The ACC/AHA, HFSA, and ESC HF guidelines also include recommendations for anticoagulation for patients with HF and AF [51-53]. Management of such patients is discussed separately. (See "Atrial fibrillation in adults: Use of oral anticoagulants".)
SOCIETY GUIDELINE LINKS — Links to society and government-sponsored guidelines from selected countries and regions around the world are provided separately. (See "Society guideline links: Heart failure in adults".)
SUMMARY AND RECOMMENDATIONS
●Patients with systolic heart failure (HF) are at increased risk for thromboembolic events. (See 'Incidence of thromboembolism or stroke in heart failure populations' above.)
●Risk factors for thromboembolism in patients with left ventricular (LV) systolic dysfunction have not been definitively established. Severity of systolic dysfunction, presence of protuberant thrombus in the LV cavity, a hypercoagulable state, and presence of atrial fibrillation (AF) may be factors but study results have been mixed. (See 'Risk factors for thromboembolism' above.)
●Data are inconclusive on the utility of antithrombotic therapy (antiplatelet therapy or anticoagulation) to reduce thromboembolic events or mortality in patients with systolic HF who are in sinus rhythm. (See 'Antithrombotic therapy compared with placebo' above.)
●The results of randomized trials show that warfarin therapy does not improve overall outcomes among patients with HF compared with aspirin therapy. (See 'Comparison of aspirin to warfarin' above.)
●For patients in sinus rhythm with LV systolic dysfunction (with or without HF) without coronary artery disease, prior thromboembolic event, acute LV thrombus, atrial fibrillation or other indication for antithrombotic therapy, we recommend against administering aspirin or vitamin K antagonist (Grade 1B). (See 'Our approach' above and 'Effect of vitamin K antagonist' above.)
●For patients in sinus rhythm with HF with reduced ejection fraction without coronary artery disease and without atrial fibrillation or other indication for a direct oral anticoagulant therapy, we suggest against use of a direct oral anticoagulant. (Grade 2B). Indications for use of direct oral anticoagulant in patients with coronary artery disease are discussed separately. (See "Prevention of cardiovascular disease events in those with established disease (secondary prevention) or at very high risk" and "Acute coronary syndrome: Oral anticoagulation in medically treated patients".)

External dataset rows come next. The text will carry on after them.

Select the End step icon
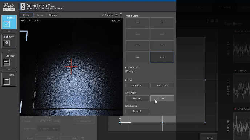The image size is (250, 140). [7, 82]
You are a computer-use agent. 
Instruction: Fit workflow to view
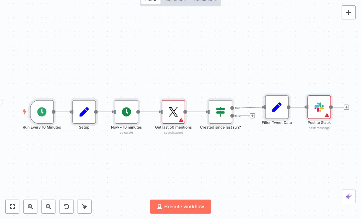coord(12,207)
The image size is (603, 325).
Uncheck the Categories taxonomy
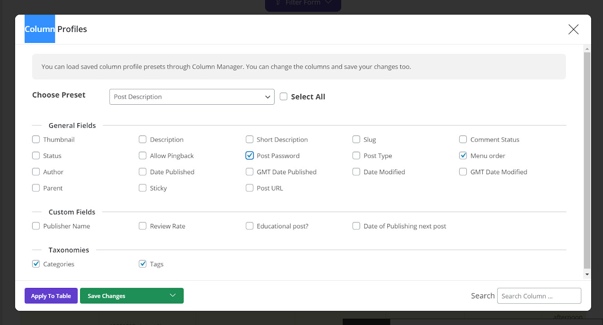[36, 264]

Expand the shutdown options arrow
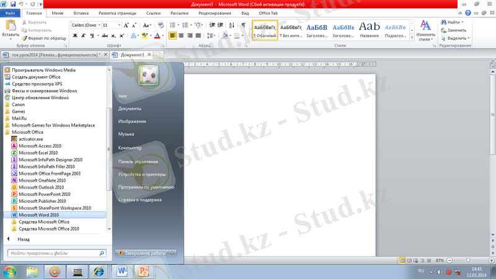173,253
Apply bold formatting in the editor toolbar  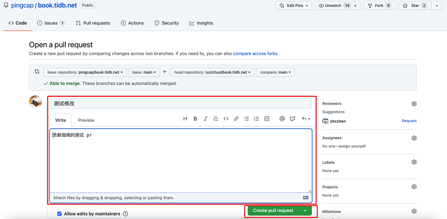(x=195, y=119)
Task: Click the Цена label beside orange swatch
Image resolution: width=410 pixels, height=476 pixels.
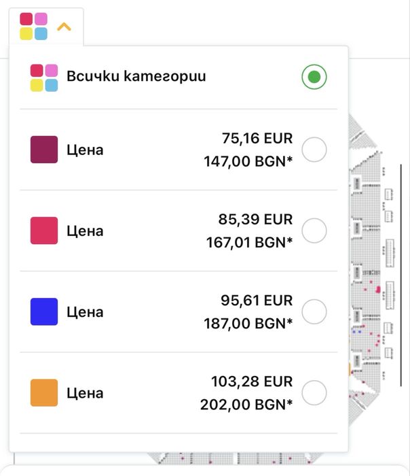Action: click(85, 394)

●For patients with HF with reduced ejection fraction (HFrEF) in sinus rhythm and prior thromboembolic event who lack another cause of thromboembolism, we suggest a vitamin K antagonist (eg, warfarin) versus no anticoagulant (Grade 2C). Due to lack of data, we do not consider newer anticoagulants such as dabigatran or rivaroxaban alternatives to warfarin in this setting. (See 'Our approach' above.)

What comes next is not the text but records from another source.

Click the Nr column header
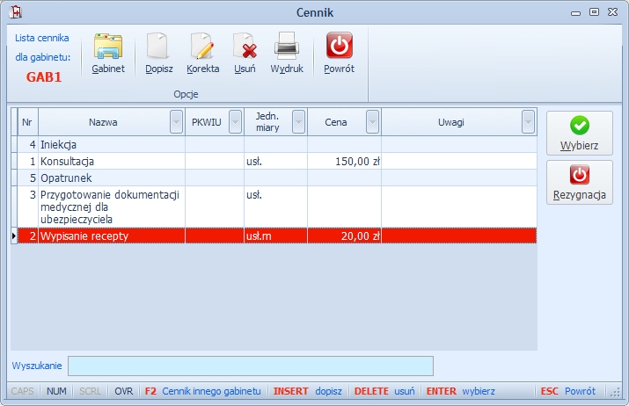Viewport: 629px width, 406px height. pos(27,122)
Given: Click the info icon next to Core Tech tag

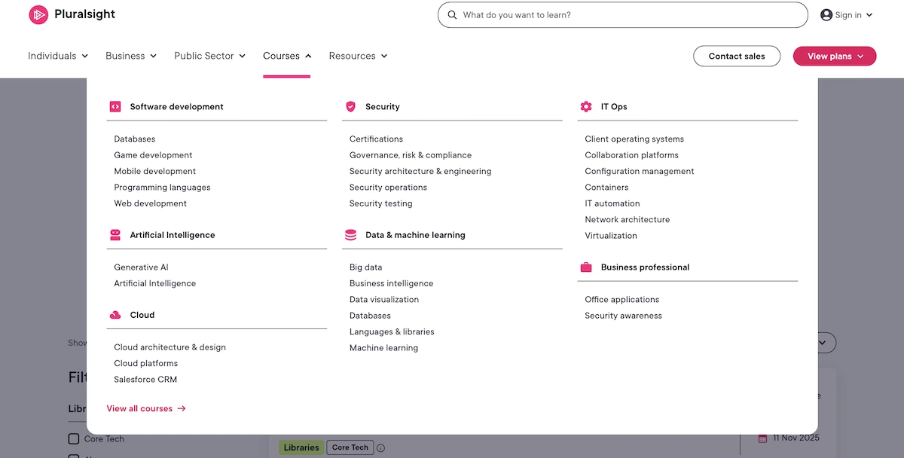Looking at the screenshot, I should [380, 447].
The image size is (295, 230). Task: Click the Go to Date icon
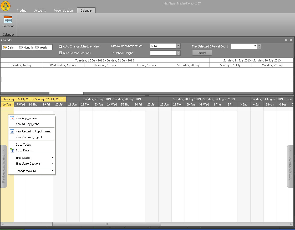coord(12,150)
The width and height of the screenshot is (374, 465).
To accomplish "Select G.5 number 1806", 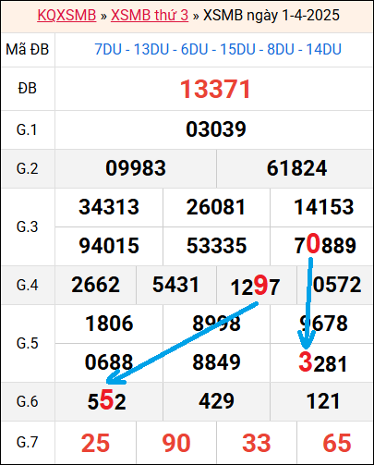I will pos(109,324).
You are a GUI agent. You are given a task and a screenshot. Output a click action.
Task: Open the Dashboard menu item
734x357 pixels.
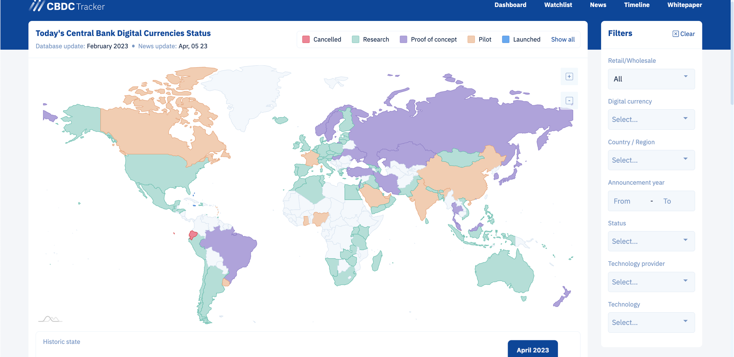pyautogui.click(x=510, y=5)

●Given the lack of demonstrated benefit of antithrombotic therapy in patients with HFrEF, we do not use antiplatelet or anticoagulant therapy in patients with HF with preserved LV ejection fraction in the absence of a specific indication for such therapy.
●Treatment of patients with HF and AF should be governed by applicable guidelines for nonvalvular AF (or for valvular AF, when appropriate). (See "Atrial fibrillation in adults: Use of oral anticoagulants".)
●Antithrombotic therapy for patients with coronary artery disease and LV systolic dysfunction should be governed by the applicable recommendations for coronary artery disease. The role of antithrombotic therapy in patients with coronary artery disease is discussed separately. (See "Prevention of cardiovascular disease events in those with established disease (secondary prevention) or at very high risk" and "Aspirin for the secondary prevention of atherosclerotic cardiovascular disease" and "Coronary artery disease patients requiring combined anticoagulant and antiplatelet therapy".)